**Exercise instructions:** Among the entries below, one line contains "[button] (1577, 96)" and another contains "The Staff (968, 2052)". Transcribe those two lines and every line between them, exactly.

▬▬▬

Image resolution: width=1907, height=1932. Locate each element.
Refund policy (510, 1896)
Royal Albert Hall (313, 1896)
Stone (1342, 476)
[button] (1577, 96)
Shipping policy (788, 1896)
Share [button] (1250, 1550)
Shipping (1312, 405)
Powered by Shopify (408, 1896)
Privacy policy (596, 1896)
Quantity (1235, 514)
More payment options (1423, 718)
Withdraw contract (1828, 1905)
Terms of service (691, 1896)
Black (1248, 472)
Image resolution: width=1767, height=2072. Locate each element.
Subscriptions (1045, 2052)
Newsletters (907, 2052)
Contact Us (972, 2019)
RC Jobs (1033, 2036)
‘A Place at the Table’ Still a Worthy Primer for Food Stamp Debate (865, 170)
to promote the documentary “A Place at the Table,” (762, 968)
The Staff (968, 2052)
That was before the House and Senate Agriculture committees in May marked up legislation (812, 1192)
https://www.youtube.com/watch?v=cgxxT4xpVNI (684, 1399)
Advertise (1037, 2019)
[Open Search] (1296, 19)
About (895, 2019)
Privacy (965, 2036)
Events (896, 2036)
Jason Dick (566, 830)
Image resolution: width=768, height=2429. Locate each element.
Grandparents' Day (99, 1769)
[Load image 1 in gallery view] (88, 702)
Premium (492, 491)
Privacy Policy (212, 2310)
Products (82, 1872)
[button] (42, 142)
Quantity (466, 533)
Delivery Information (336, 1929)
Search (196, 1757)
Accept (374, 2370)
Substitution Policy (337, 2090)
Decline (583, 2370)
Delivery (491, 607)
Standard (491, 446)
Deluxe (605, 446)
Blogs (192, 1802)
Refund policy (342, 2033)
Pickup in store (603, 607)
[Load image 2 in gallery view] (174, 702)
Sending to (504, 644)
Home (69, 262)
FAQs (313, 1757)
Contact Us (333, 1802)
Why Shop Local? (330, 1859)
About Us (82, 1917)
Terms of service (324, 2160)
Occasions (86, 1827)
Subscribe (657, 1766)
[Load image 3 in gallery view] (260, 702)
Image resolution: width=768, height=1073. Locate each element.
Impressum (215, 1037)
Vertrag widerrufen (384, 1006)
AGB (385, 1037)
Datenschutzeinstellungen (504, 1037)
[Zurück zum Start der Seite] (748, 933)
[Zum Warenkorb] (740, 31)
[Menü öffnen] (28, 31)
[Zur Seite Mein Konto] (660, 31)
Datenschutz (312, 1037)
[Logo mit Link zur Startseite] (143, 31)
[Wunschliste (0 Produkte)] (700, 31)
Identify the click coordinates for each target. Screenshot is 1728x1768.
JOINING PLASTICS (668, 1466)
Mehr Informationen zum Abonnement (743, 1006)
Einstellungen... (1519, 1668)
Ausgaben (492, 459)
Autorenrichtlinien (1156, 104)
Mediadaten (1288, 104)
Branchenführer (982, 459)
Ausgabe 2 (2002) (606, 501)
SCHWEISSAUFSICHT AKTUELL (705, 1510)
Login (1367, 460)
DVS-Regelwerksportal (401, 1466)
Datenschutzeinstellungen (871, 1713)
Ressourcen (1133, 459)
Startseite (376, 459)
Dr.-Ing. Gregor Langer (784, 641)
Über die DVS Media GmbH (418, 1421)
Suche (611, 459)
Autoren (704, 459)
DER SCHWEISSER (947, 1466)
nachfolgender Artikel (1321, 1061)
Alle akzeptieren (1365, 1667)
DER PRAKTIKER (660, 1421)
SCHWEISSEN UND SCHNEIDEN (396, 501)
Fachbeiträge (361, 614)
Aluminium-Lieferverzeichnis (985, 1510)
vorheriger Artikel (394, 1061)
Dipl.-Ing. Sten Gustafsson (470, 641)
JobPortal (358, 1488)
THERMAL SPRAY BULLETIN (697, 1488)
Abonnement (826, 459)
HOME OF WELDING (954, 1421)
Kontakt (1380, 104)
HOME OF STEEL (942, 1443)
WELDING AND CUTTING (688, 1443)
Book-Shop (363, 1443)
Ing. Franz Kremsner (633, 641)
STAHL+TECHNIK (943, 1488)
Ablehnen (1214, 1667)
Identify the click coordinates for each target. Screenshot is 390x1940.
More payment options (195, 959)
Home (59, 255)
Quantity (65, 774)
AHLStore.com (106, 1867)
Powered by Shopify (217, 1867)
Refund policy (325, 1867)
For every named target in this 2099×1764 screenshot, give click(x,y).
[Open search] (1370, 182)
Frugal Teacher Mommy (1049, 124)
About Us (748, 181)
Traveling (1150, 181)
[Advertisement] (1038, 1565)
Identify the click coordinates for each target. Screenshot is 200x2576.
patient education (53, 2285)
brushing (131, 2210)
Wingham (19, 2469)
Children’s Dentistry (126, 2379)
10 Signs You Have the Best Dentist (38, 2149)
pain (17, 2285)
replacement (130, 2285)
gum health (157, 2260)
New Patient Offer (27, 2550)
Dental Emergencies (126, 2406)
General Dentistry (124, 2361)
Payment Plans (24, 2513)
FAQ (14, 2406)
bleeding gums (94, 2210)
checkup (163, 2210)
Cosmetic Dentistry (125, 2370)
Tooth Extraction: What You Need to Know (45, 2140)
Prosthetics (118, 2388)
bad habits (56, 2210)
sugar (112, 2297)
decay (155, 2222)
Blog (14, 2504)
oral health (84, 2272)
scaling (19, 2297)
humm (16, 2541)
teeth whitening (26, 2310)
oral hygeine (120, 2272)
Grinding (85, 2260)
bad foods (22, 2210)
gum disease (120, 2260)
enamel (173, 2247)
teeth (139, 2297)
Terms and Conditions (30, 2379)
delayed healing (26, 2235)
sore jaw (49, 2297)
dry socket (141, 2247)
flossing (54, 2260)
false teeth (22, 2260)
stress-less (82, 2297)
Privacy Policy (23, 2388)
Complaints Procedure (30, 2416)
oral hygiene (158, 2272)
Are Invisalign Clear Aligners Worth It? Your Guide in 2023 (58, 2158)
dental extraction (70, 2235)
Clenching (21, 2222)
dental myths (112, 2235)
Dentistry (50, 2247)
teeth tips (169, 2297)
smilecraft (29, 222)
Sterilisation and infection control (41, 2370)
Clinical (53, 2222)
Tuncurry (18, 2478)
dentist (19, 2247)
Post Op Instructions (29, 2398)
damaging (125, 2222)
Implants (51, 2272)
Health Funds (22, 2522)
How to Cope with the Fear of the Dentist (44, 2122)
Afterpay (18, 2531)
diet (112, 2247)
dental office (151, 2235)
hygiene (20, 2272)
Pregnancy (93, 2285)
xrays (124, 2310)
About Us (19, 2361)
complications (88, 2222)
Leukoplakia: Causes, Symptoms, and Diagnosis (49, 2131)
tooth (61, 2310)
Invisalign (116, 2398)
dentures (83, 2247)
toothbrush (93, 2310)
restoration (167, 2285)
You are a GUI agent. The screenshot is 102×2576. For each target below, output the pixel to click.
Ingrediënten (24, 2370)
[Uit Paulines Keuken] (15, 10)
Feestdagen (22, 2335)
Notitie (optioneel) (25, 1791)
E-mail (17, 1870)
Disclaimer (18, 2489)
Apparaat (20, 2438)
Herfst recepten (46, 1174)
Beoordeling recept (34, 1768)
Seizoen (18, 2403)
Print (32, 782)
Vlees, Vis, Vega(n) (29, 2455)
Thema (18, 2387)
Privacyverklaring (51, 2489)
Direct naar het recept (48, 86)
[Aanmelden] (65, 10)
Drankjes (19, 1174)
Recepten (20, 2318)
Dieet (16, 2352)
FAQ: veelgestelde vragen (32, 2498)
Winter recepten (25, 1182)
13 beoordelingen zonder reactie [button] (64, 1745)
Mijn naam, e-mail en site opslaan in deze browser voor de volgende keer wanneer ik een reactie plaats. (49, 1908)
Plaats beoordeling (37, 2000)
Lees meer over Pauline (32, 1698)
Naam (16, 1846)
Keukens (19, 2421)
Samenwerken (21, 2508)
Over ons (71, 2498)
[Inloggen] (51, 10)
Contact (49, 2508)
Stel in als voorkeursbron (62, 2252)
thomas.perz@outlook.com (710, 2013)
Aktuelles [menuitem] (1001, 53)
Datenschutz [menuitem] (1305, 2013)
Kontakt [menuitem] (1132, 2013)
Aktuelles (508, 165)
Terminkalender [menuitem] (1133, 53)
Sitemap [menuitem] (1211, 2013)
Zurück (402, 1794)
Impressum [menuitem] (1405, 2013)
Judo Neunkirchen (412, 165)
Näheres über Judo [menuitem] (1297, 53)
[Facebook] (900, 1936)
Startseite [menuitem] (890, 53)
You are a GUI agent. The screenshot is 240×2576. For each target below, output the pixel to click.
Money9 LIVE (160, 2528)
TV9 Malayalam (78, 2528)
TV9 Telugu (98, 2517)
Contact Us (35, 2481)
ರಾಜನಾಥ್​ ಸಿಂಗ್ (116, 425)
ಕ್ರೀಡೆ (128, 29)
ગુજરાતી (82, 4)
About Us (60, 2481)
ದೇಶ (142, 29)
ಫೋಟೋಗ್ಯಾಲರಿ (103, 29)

▬▬▬

**Written response:**
[button] (1577, 96)
Shipping policy (788, 1896)
Share [button] (1250, 1550)
Shipping (1312, 405)
Powered by Shopify (408, 1896)
Privacy policy (596, 1896)
Quantity (1235, 514)
More payment options (1423, 718)
Withdraw contract (1828, 1905)
Terms of service (691, 1896)
Black (1248, 472)
Image resolution: width=1767, height=2072. Locate each element.
Subscriptions (1045, 2052)
Newsletters (907, 2052)
Contact Us (972, 2019)
RC Jobs (1033, 2036)
‘A Place at the Table’ Still a Worthy Primer for Food Stamp Debate (865, 170)
to promote the documentary “A Place at the Table,” (762, 968)
The Staff (968, 2052)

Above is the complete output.